Your camera's built-in flash helps you capture properly exposed photos when light conditions aren't optimal, but you shouldn't rely on flash. Unlike taking photos of an indoor event  (where you have no control of light, i.e. wedding reception, your child's spring play etc), you have much more control when it comes to taking photos of your paper projects, simply because you can control your environment. The first thing you'll need to get your hands on is the best free source of light available... the sun! Next you'll need to let that source of light in through a window. I'm willing to bet everyone has one of those! ;)

Preparing The Shoot

Place a table in front of a window. If you don't have an extra table, use a tray table! (the kind you use to eat dinner on when you don't want to miss your favorite show i.e. Pawn Stars, American Pickers, etc).

point-and-shoot-photo-tips-1

I like to place the table at an angle so that the light is not hitting my project straight on.
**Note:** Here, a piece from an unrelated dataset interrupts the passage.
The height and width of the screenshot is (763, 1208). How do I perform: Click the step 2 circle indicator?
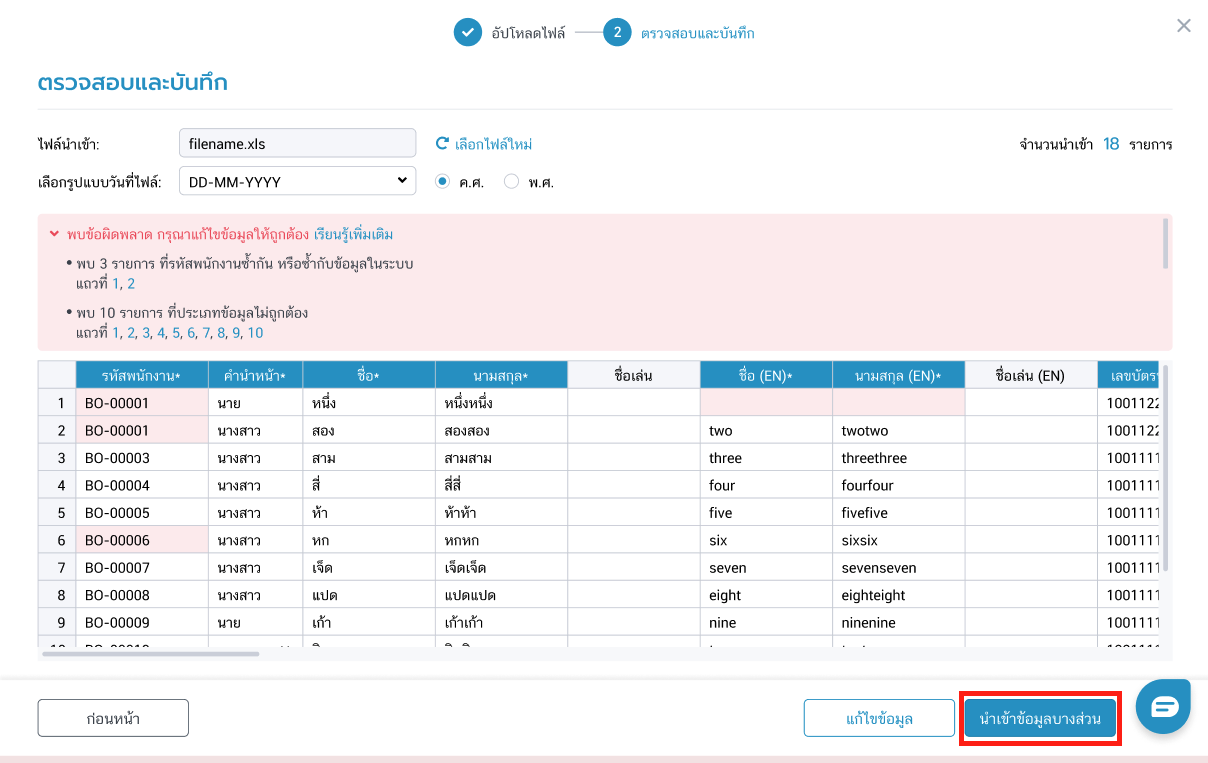617,33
If your project contains many layers and embellishments, you'll want to light them from the side in order to give your photo life and dimension. If you only have one light hitting your project straight on, you'll get very flat results! (doesn't that remind you of something?....oh yeah...a flash!)
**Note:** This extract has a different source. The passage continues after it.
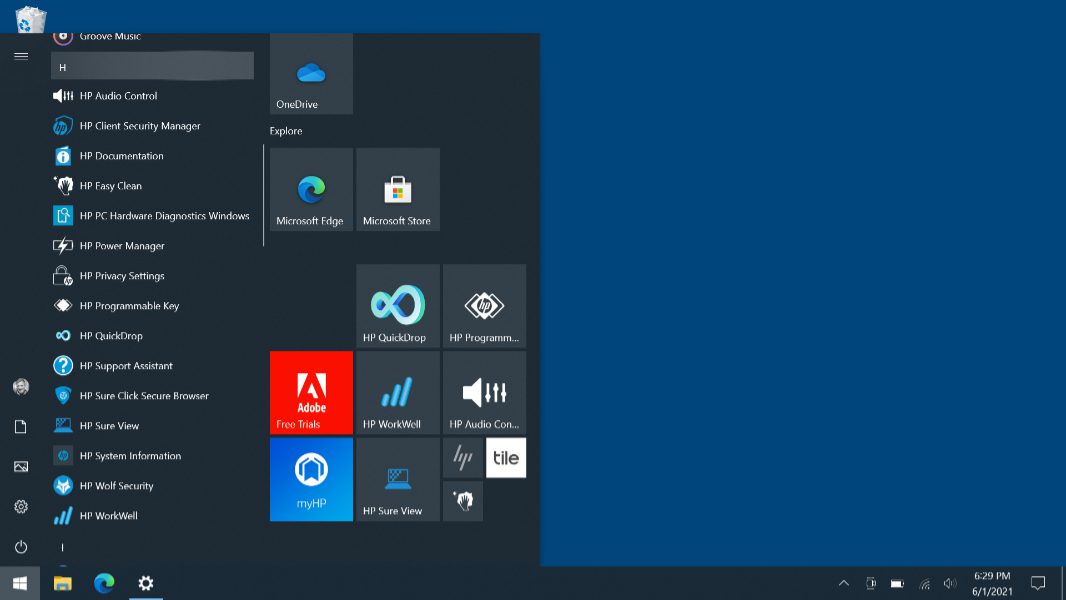Launch the Adobe Free Trials tile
point-and-shoot-photo-tips-7

Do not place your project in direct sunlight! It's WAY too harsh! Indirect light is plenty and is much softer!

direct-sunlight

I highly recommend getting yourself a piece of white (foam core) poster board to use as a fill light. In this photo, the poster board is bouncing the available light back into the scene. This helps soften any shadows from your main light (the window).

posterboard

Setting Up Your Camera

  1. Pull out your camera's manual and find out how to turn off the flash. There are so many different point and shoot cameras on the market, so we can't tell you exactly how to turns yours off, but your manual should include this information. If you don't have your manual, visit the camera manufacturer's website! They should have a copy that you can download in PDF format!
  2. Get yourself a simple tripod. Because we're not using the camera's built-in flash, we may need to stabilize the camera so that you don't get blurry images. You can try it without, but you'll get better (and more consistent) results with a tripod.

Ready? Set! Shoot!

In this example, we shot everything on a large white piece of paper that we purchased at Hobby Lobby for a dollar or two. They come in all sorts of colors and make a great seamless background!

  1. When framing your photo, get as close as you can without chopping anything off, but make sure to leave a little bit of space around your object (headroom). You want to capture your project and leave out other distractions. You want people to focus on your item, not your scissors, stacks of paper or the cat in the background that's taking a bath. (well, we'd actually be checking out the cat)
  2. I like to photograph cards and scrapbook pages at eye level so that they don't get distorted. If you have a 3D project, try shooting it at eye level and then take another shot looking down at it from above. Pick the best one!

Before

Notice the lack of dimension in the ribbon and the iris folds, not to mention that harsh shadow in the background. The photos below were shot with a Kodak EasyShare M341 using some basic supplies that would cost you less than $5.00 at an office supply store. None of the photos contain any post editing (Photoshop).

before-hero

After

The ribbon looks alive and the shadows between the layers are enough to create separation, but aren't too harsh! The background isn't completely white, but it's bright enough to where it doesn't compete with your project! This photograph was also shot using the automatic settings.

after-shot

Leo Kowal

I hope this tutorial gives you a bit of insight into what you can do to improve your photography. Keep in mind that results will vary depending on time of day, size of your window, distance from your window as well as your camera model. If there's one thing I want you to learn from this tutorial, it's that flash is not very flattering and that natural light is amazing! Remember that shadows can be your best friend or your worst enemy and it's just a matter of shaping your light to achieve that perfect photo! After-all, the word "photography" in Latin translates to "painting with light"!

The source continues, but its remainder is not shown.